= Signal Transfer Point =

Telecommunications router that relays SS7 messages

SS7 network structure

A Signal Transfer Point (STP) is a node in an SS7 network that routes signaling messages based on their destination point code in the SS7 network. It works as a router that relays Signalling System No. 7 (SS7) messages between signaling end-points (SEPs) and other signaling transfer points (STPs). Typical SEPs include service switching points (SSPs) and service control points (SCPs). The STP is connected to adjacent SEPs and STPs via signaling links. Based on the address fields of the SS7 messages, the STP routes the messages to the appropriate outgoing signaling link. Edge STPs can also route based upon message body content using deep packet inspection techniques, and can provide address translations and screen content to limit the transfer of messages with dubious content or sent from unreliable sources. To meet stringent reliability requirements, STPs are typically provisioned in mated pairs.
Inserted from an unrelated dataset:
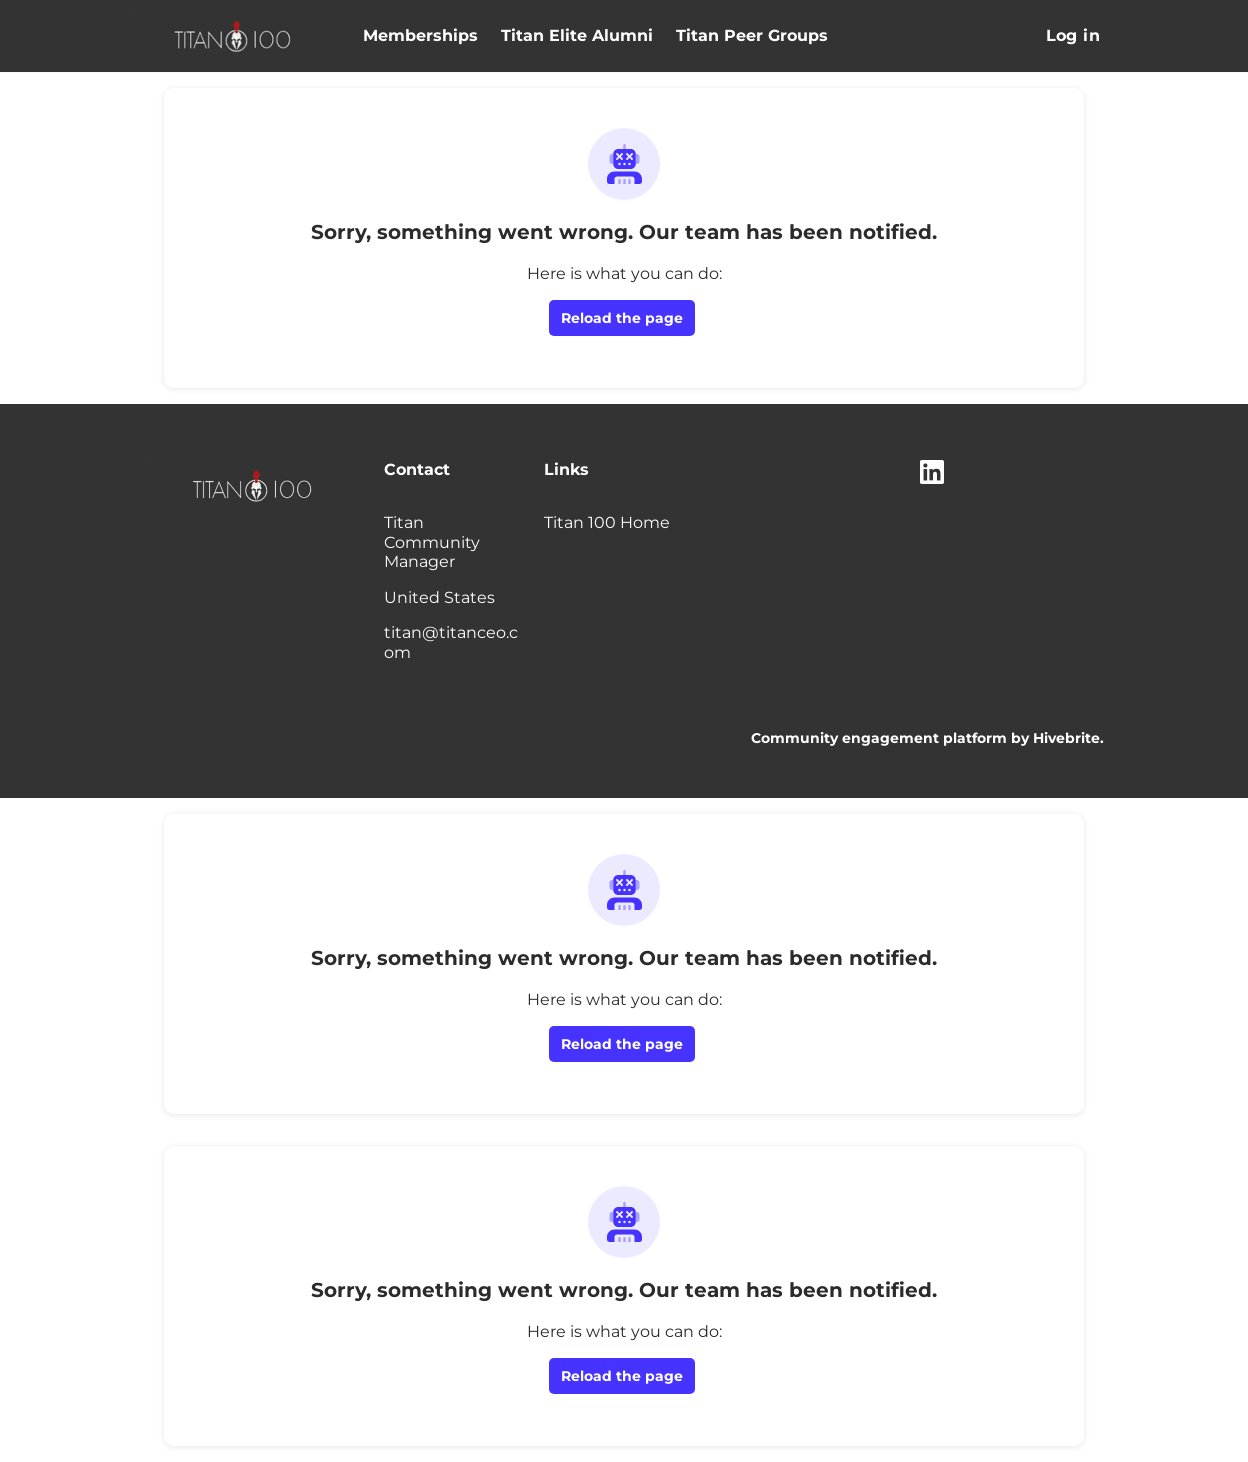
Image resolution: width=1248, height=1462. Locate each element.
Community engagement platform (879, 738)
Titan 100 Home (607, 522)
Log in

These 'routers' are connected just by signaling links; they do not have users attached (where a user could be a mobile station (MS), a PSTN user in case of a public terrestrial network, or a piece of terminal equipment at the end of an ISDN B channel). SEPs send signaling messages to other SEPs, but the messages are normally routed via the SEP's adjacent STPs. An STP's main function is to identify the best path for two SEPs to communicate. A typical application would be for two SEPs to agree on the use of a shared data path (e.g., using ISUP to initiate a voice call between a user on one SEP and a user on the second SEP). In this way, STPs route signaling messages (for starting, maintaining or finishing any kind of calls originated by the SEPs' attached users) while avoiding disabled intermediary STPs.

A signaling message typically never goes directly from a given SEP to the destination SEP: the message would normally have to pass through the initiating SEP's adjacent STP so that it can be routed to the destination SEP. In some applications, however, SEPs might be directly connected with signaling links; this would typically be done to enhance robustness or performance between two critical SEPs. Such mesh network configurations are also common in Europe, where STPs have not found widespread deployment.

In some cases, signaling messages can be originated by the STP to learn about the state of the signaling network. Some examples include:
- an STP may send route set test messages to probe the availability of a particular SEP;
- it may send low-level MTP messages to an adjacent signaling point to check the Bit Error Rate (BER) on a particular signaling link; or
- it may let other adjacent signaling points know that it is going out of service; in this way, the adjacent signaling points will try to avoid this OOS STP.

A given piece of equipment can implement both SEP and STP functionality. This is commonly done in some SSPs. This is also seen in Signaling Gateways that also have Application Server (AS) functionality as defined by the IETF.

Some UMTS number portability solutions are implemented in STPs. In UMTS, the STP provides Global Title Translation (GTT), which may be used to route queries from a gateway MSC (GMSC) to the HLR. Note that for every call to an MS, the call is first routed to the MS's Gateway MSC.